Journal d'un marchand de rêves de Anthelme Hauchecorne

Année d'édition : 2016
Edition : Atelier Mosesu
Nombre de pages : 600
Public visé : Adulte
Quatrième de couverture :
J'ai séjourné en hôpital psychiatrique. Pas de quoi fouetter un chat sauf lorsque, comme moi, vous êtes fils de stars. Par crainte du scandale, mes parents m'ont expédié loin d'Hollywood, dans la vieille Europe. Les meilleurs spécialistes m'ont déclaré guéri. En vérité, la thérapie a échoué. Les songes ont repris, plus dangereux que jamais. Malgré moi, je me trouve mêlé aux intrigues de puissants Rêveurs. Des gens charmants et bien décidés à m'éliminer, mais avec élégance. M'entêter serait totalement déraisonnable. Pourtant, deux plaies à vif m empêchent de tourner la page... La première est une fille. La seconde, une soif de vengeance. Je m'appelle Walter Krowley. Vous tenez mon journal intime. Prenez-en soin. Ce livre pourrait devenir mon testament...

La première page :


Mon avis :


Walter Krowley vit à Hollywood. Depuis des années, il tente de s'y faire une place et ce n'est guère facile lorsque l'on a comme lui, un père réputé et très bon acteur. Sa mère ? Partie trop tôt avant de se faire un nom dans ce milieu rude et impitoyable qu'est Hollywood. Heureusement, il y a Trevor Trump, son meilleur ami, celui avec qui il réalise les quatre cents coups. Mais lors d'une soirée trop arrosée, c'est le drame. Leur véhicule percute une autre auto, tuant ses passagers. Dès lors, Walter se sent coupable et commence à avoir des troubles du sommeil. Jusqu'à cette étrange nuit, où il se réveille dans une chambre qui n'est pas la sienne : bienvenue à Doowylloh...

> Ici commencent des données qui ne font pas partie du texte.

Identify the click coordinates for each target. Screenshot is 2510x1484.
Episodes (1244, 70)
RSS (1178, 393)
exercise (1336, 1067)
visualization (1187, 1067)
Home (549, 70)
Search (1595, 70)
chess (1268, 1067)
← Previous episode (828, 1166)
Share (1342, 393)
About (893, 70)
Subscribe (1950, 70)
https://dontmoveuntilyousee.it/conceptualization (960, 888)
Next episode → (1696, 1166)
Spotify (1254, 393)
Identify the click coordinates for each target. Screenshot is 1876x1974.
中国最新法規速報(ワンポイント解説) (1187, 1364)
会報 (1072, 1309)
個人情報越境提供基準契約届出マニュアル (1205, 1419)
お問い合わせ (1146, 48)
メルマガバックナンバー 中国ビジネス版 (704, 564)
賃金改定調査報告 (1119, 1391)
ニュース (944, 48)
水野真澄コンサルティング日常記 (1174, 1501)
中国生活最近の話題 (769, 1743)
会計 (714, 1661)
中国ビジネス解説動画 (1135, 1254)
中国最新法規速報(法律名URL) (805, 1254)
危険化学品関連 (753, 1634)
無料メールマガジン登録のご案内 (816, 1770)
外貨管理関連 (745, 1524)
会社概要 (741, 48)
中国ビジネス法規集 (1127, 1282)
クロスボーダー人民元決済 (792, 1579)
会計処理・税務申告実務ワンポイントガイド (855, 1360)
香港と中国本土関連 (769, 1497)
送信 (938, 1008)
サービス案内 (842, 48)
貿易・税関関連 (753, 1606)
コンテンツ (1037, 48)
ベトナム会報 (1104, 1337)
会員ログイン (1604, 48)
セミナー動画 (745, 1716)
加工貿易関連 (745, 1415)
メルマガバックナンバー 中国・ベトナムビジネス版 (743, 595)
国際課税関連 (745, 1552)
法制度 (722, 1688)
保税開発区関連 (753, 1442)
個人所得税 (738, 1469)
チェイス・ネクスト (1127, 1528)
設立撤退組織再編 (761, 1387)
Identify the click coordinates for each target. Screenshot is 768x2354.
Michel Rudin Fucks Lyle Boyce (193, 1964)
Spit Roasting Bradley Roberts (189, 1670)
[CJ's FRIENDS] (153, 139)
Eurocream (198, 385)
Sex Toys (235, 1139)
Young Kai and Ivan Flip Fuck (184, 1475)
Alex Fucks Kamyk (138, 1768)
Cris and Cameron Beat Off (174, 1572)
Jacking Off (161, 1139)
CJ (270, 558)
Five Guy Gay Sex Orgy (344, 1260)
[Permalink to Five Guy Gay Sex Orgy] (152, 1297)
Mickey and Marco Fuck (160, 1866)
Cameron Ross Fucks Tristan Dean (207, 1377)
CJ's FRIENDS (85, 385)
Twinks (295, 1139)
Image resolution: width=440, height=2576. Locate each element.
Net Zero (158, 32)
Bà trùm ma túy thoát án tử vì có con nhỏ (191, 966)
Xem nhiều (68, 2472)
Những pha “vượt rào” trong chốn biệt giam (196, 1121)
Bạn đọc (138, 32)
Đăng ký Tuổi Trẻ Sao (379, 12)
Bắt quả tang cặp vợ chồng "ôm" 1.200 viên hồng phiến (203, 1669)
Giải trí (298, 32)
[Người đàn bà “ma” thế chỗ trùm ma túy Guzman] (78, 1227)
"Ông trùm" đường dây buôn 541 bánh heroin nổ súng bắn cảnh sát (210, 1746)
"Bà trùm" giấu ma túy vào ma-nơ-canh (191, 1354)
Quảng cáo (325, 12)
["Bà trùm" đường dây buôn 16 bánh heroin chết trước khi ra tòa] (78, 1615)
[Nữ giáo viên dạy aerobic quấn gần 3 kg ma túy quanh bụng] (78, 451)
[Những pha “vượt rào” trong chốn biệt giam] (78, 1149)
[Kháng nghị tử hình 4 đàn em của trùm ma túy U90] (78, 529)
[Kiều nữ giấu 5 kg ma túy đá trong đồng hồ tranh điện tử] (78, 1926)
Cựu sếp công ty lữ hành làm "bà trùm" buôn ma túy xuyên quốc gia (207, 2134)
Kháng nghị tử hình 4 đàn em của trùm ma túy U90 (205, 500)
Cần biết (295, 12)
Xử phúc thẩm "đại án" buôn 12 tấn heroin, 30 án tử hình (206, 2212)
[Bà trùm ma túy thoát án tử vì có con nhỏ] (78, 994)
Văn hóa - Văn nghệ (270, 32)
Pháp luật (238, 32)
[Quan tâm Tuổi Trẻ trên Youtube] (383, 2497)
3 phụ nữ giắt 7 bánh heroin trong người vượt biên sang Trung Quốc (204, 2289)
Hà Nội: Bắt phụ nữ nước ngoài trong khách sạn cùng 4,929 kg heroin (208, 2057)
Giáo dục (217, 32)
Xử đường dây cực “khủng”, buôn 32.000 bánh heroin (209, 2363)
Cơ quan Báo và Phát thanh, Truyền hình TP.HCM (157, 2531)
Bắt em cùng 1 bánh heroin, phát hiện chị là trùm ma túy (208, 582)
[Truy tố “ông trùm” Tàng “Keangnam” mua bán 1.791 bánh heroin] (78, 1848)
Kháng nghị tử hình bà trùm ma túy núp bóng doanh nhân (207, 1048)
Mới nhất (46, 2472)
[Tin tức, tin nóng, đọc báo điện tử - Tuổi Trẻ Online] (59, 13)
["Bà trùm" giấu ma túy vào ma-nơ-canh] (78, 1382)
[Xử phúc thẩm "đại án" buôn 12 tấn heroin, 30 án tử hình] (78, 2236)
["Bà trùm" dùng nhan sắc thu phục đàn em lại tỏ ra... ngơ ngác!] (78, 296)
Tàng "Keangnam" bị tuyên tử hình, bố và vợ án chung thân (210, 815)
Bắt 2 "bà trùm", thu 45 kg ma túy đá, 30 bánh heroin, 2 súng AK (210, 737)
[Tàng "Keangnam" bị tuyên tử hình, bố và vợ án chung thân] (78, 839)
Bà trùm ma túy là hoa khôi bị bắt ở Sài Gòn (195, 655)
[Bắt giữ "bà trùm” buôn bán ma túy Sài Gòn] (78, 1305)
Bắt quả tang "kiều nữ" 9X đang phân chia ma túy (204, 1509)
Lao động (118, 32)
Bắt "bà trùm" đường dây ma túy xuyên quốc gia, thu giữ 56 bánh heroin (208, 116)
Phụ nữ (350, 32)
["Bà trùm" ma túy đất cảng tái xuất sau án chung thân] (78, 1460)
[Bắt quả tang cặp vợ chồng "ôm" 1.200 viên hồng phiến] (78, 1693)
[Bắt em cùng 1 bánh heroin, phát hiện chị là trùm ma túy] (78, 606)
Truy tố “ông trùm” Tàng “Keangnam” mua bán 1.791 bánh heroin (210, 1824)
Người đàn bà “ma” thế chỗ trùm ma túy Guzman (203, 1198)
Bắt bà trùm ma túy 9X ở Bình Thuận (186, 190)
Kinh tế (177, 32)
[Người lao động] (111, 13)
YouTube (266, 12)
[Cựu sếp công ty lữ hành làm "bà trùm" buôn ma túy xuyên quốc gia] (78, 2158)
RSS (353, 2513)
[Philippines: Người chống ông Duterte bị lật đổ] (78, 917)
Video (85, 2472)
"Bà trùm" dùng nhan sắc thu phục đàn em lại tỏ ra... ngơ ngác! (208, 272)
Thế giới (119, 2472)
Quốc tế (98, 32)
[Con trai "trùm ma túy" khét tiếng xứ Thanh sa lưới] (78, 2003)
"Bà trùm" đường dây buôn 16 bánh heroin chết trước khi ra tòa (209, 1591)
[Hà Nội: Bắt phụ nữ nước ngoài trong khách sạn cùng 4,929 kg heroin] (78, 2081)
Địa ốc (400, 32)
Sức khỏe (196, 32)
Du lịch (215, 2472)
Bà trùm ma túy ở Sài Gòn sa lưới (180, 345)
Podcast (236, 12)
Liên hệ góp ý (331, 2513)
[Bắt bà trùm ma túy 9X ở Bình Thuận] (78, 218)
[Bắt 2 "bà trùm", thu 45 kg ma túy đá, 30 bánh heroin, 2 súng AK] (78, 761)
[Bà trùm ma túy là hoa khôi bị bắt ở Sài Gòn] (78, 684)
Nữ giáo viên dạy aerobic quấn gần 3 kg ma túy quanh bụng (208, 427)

Je suis l'auteur depuis ses débuts, (la tour des illusions) et plus je le découvre, plus je remarque son évolution, son amélioration, son imagination hallucinante. Ya un truc chez Anthelme qui le rend à part. Ne signature qui fait qu'on sait lorsqu'on le lit lui et pas un autre, sa marque de fabrique : ses romans ne peuvent pas être classés. Ce sont des inclassables de l'imaginaire. Vraiment. Tantôt Steampunk, tantôt horreur ou fantastique avec une touche de SF, on est dans un univers qui casse les codes et qui se veut à part.

J'ai eu un gros coup de cœur pour ce roman. Le carnaval aux corbeaux était un très bon roman. Mais très sincèrement, il ne possède pas ce truc en plus qu'à journal d'un marchand de rêves. Ce dernier fut une révélation me concernant et j'ai savouré chaque passage que ce soit l'Ever ou L'éveil. Tout dans ce roman était travaillé, réfléchi et abouti. Déjà, l'objet livre en lui-même, wahou ! L'atelier Mosesu a apporté un soin particulier à le rendre magnifique en partie grâce à cette couverture sublime et dans le thème !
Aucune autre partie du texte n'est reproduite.